Deborah Elkins//February 8, 2017//
Smith v. Munday (Lawyers Weekly No. 001-032-17, 31 pp.) (Gregory, J.) No. 15-1092, Feb. 3, 2017; USDC at Statesville, N.C. (Voorhees, J.) 4th Cir.
Holding: The 4th Circuit reverses summary judgment in this civil rights suit for defendant police officer who arrested plaintiff “April Smith” for selling crack cocaine, leading to her detention for 80 days before the criminal charges were dropped; even ignoring whether plaintiff’s weight, at either 160 pounds or 200 pounds, qualified as “skinny,” a criminal history, common gender and unfortunately common name is not enough to establish probable cause.
Confidential Informant
Police had information from a confidential informant who, on March 10, 2009, purchased cocaine from a black female named April Smith, who was described as “skinny.” At some point during the next nine months, a defendant officer, Jason Munday, scanned police databases for residents of Lincoln County named April Smith with criminal records. He then stumbled upon April Yvette Smith, plaintiff, a black woman who lived in Lincoln County and had been convicted of selling crack cocaine in 1993, 1997 and 2005. His search revealed at least two other April Smiths with criminal records. Defendant officer had no indication that the woman who sold crack cocaine in March 2009 had a criminal record, or was even a Lincoln County resident. Plaintiff alleges she weighed 160 pounds when arrested, and had weighed 200 pounds in March 2009. The record reflects no further attempt by defendant to investigate Smith or connect her to the crime.
Nevertheless, nine months after the sale, Munday applied for and received an arrest warrant. Plaintiff was arrested in her home, 11 miles away from the site of the drug sale. She was held in custody for approximately 80 days, facing the threat of prosecution. The local prosecutor then requested that the charges be dismissed.
Probable Cause
The sole question at issue is whether there was probable cause to arrest Smith.
Defendant Munday had no evidence about Smith’s conduct, let alone whether she was a participant in, connected to, or even physically present near the drug sale in question. His only information about her was that she had previously been convicted for selling drugs years past, that she was a black woman, and that she was “near” the site of the drug sale because her home address was 11 miles away. If this amount of evidence were sufficient for probable cause, then officers would have probable cause to obtain arrest warrants for any local residents who fit the generic description of the day – be it “black woman,” “black man,” or otherwise – so long as they had a criminal history and an unfortunately common name. Such scant evidence barely meets the threshold of “mere suspicion,” let alone the threshold of probable cause.

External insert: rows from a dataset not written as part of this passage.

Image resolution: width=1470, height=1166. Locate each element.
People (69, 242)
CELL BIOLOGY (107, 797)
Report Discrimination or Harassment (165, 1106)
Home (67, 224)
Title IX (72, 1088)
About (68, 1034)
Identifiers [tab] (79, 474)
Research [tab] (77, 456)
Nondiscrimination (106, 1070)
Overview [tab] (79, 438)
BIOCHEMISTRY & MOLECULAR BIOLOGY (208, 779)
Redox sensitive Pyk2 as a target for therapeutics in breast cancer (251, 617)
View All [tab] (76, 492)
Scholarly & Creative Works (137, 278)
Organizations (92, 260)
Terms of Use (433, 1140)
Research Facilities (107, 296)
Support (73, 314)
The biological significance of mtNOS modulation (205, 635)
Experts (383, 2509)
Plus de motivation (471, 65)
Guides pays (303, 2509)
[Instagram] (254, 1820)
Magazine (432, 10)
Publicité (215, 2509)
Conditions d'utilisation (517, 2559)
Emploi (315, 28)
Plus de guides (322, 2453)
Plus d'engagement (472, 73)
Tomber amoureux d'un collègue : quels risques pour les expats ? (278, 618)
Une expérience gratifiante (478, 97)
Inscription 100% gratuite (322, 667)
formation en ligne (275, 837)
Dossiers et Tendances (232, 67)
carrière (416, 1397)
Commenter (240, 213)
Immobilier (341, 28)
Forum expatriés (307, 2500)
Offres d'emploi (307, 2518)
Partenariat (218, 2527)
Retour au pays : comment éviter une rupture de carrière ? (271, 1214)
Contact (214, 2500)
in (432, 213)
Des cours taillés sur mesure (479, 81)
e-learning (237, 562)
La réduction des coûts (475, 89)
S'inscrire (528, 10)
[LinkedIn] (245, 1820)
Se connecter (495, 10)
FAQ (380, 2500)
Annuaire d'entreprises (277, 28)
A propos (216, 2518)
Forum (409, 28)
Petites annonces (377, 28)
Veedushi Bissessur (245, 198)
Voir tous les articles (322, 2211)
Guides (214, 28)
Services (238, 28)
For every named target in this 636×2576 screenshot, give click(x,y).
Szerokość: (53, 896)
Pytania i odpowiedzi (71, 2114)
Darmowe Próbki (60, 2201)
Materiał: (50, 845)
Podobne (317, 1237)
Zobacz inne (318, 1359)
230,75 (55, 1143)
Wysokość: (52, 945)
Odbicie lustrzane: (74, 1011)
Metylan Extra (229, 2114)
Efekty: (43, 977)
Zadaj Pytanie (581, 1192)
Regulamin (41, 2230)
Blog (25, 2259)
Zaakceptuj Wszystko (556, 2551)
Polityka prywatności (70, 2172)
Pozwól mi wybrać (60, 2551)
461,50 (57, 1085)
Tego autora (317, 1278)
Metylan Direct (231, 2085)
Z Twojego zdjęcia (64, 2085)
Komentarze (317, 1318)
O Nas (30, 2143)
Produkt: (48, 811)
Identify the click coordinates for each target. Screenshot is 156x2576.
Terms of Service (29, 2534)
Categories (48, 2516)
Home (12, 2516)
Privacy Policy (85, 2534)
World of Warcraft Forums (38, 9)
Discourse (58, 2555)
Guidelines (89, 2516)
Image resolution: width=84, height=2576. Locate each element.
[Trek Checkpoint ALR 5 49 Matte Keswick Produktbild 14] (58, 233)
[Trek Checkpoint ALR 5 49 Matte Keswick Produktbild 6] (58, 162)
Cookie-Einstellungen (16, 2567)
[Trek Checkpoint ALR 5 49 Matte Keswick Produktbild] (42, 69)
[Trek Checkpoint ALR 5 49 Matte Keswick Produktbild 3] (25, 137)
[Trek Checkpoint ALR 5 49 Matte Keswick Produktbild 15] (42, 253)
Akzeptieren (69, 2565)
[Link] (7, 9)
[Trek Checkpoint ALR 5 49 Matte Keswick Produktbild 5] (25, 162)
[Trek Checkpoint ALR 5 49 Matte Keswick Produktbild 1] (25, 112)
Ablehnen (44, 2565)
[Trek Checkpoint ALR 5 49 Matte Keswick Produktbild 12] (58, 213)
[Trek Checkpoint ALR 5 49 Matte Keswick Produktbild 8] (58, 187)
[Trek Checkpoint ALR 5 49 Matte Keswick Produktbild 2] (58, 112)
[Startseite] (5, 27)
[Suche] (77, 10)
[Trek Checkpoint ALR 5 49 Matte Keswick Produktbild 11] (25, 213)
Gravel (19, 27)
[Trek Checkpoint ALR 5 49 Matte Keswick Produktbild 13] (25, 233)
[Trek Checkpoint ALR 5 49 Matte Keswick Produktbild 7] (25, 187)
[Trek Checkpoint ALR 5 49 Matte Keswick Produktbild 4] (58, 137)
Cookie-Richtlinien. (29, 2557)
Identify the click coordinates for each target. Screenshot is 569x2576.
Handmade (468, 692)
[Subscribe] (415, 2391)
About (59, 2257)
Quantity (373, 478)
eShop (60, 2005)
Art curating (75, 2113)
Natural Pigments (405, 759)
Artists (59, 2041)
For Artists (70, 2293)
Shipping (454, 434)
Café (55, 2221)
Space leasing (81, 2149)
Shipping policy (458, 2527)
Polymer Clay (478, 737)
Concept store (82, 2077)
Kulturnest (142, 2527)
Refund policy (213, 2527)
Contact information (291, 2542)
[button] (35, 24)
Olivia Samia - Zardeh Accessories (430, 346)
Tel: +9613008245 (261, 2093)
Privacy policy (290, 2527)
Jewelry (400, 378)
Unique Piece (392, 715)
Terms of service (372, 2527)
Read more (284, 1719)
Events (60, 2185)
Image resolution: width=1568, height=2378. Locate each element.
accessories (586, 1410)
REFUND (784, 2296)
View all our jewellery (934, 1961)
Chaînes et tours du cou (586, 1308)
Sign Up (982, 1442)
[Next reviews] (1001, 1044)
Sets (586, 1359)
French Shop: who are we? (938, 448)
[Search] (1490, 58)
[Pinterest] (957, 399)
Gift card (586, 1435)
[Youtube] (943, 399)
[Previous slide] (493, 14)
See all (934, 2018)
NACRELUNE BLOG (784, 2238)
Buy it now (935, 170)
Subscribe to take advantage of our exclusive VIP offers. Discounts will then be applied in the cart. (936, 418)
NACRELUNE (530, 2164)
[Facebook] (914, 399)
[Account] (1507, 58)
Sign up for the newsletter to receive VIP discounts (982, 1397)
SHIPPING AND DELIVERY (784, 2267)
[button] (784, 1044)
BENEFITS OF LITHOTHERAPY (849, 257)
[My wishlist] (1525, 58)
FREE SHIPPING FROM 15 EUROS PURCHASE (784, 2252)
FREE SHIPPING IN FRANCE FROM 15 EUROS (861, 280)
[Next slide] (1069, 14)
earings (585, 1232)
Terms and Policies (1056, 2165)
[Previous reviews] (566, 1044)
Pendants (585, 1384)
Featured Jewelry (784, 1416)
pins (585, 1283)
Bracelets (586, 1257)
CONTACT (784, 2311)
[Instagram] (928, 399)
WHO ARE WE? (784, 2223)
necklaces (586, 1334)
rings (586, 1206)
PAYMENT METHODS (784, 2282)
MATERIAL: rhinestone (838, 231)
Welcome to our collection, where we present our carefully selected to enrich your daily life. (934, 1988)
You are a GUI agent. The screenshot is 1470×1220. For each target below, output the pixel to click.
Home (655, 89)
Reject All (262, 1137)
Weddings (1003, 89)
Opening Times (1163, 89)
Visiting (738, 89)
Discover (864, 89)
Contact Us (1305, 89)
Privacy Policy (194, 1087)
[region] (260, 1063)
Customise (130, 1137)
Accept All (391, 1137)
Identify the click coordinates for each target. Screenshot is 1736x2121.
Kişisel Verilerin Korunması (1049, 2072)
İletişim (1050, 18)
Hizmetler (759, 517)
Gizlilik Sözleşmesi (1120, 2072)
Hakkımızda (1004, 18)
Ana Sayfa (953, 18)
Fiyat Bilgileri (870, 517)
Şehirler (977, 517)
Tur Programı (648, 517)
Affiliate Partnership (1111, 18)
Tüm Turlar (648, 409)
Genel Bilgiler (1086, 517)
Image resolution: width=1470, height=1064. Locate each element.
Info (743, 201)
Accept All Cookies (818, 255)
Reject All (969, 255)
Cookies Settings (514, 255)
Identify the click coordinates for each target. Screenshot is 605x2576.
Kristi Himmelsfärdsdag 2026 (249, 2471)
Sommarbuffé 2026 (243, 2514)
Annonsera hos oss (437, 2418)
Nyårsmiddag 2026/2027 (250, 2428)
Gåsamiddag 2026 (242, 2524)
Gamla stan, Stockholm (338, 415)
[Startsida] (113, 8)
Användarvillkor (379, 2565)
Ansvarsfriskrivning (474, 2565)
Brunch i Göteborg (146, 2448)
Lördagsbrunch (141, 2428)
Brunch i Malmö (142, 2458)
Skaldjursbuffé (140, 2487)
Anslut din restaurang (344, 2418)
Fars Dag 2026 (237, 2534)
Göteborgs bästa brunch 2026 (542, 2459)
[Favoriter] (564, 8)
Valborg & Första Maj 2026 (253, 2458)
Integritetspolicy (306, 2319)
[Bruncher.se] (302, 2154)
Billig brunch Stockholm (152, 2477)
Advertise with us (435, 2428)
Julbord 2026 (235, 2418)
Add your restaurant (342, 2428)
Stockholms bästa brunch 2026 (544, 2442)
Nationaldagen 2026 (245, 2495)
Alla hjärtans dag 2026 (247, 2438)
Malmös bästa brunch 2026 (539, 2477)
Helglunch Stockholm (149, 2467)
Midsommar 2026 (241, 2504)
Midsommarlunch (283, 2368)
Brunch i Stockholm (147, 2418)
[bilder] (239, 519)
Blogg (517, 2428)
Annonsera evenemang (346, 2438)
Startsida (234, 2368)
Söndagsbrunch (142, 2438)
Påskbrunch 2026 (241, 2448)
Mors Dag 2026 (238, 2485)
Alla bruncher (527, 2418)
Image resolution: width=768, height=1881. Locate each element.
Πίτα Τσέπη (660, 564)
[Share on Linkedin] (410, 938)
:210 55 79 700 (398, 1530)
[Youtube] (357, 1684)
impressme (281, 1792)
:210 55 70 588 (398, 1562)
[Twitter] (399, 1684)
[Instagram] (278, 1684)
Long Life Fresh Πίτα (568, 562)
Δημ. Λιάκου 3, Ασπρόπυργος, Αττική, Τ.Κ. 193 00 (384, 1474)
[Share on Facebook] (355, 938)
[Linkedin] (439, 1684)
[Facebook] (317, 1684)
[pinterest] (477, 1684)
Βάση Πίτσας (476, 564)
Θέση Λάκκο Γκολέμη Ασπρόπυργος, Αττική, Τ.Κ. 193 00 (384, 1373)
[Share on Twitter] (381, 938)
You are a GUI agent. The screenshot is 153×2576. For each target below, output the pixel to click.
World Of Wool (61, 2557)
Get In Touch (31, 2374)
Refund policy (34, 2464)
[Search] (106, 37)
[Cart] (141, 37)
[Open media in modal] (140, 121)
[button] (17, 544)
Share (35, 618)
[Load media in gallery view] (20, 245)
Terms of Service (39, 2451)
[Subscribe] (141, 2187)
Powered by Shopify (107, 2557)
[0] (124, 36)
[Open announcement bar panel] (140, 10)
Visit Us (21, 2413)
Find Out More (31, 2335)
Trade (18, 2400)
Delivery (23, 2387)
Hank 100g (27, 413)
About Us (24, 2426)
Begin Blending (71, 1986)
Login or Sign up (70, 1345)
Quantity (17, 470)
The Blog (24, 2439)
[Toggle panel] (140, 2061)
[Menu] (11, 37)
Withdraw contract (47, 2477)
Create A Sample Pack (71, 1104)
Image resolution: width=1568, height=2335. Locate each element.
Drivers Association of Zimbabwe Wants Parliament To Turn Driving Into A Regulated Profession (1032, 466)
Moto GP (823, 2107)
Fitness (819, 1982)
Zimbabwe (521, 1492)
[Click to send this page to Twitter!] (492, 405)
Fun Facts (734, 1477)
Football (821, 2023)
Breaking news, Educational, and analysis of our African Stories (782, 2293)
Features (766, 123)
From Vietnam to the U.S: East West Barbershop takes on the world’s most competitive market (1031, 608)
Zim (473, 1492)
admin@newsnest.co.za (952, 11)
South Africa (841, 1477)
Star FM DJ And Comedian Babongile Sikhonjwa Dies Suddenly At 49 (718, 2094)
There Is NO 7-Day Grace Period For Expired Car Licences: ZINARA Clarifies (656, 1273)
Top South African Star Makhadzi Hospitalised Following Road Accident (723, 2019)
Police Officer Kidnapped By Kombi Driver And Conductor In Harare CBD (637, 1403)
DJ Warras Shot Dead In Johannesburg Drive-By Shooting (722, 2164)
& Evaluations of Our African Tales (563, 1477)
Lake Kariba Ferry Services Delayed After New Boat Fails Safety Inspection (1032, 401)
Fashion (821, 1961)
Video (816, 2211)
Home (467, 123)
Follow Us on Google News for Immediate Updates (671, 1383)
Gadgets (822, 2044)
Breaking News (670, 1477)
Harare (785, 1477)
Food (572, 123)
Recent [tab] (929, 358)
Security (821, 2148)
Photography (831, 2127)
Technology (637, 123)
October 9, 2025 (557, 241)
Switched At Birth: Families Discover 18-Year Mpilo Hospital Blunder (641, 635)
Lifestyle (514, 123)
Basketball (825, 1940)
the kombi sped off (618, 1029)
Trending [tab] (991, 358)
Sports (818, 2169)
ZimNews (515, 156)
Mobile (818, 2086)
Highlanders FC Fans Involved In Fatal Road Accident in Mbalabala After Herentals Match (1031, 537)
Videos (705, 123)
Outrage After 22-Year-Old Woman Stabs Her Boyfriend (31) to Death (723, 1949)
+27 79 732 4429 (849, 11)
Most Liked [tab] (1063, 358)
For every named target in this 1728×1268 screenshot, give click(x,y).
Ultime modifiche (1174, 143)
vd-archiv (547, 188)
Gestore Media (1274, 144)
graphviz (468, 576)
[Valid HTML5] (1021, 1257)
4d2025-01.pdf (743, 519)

We hold that Munday violated Smith’s Fourth Amendment rights when he applied for an arrest warrant that wholly lacked probable cause. The district court had previously found that Smith’s state-law claims against all of the individual officers, and negligent-supervision and pattern-or-practice theories of liability against the police chief and City of Lincolnton failed because no constitutional violation occurred. Because this reversal implicates those rulings, we remand to the district court so it can examine its prior determinations in the first instance.
Qualified immunity does not apply where the warrant application is so lacking in indicia of probable cause as to render official belief in its existence unreasonable.
We affirm dismissal of plaintiff’s false arrest claim, as the district court properly characterized her claim as one for malicious prosecution.
Affirmed in part, reversed in part and remanded.
Concurrence & Dissent
Agee, J., concurring & dissenting: The majority holds that the arrest warrant was not supported by probable cause and that Munday is not entitled to qualified immunity. I disagree. The record evidence reflects that reasonable minds could disagree as to whether probable cause exists; therefore, Munday is entitled to qualified immunity. I respectfully dissent from the majority’s decision to reverse the district court’s judgment in favor of Munday, but concur in affirming the district court as to additional claims.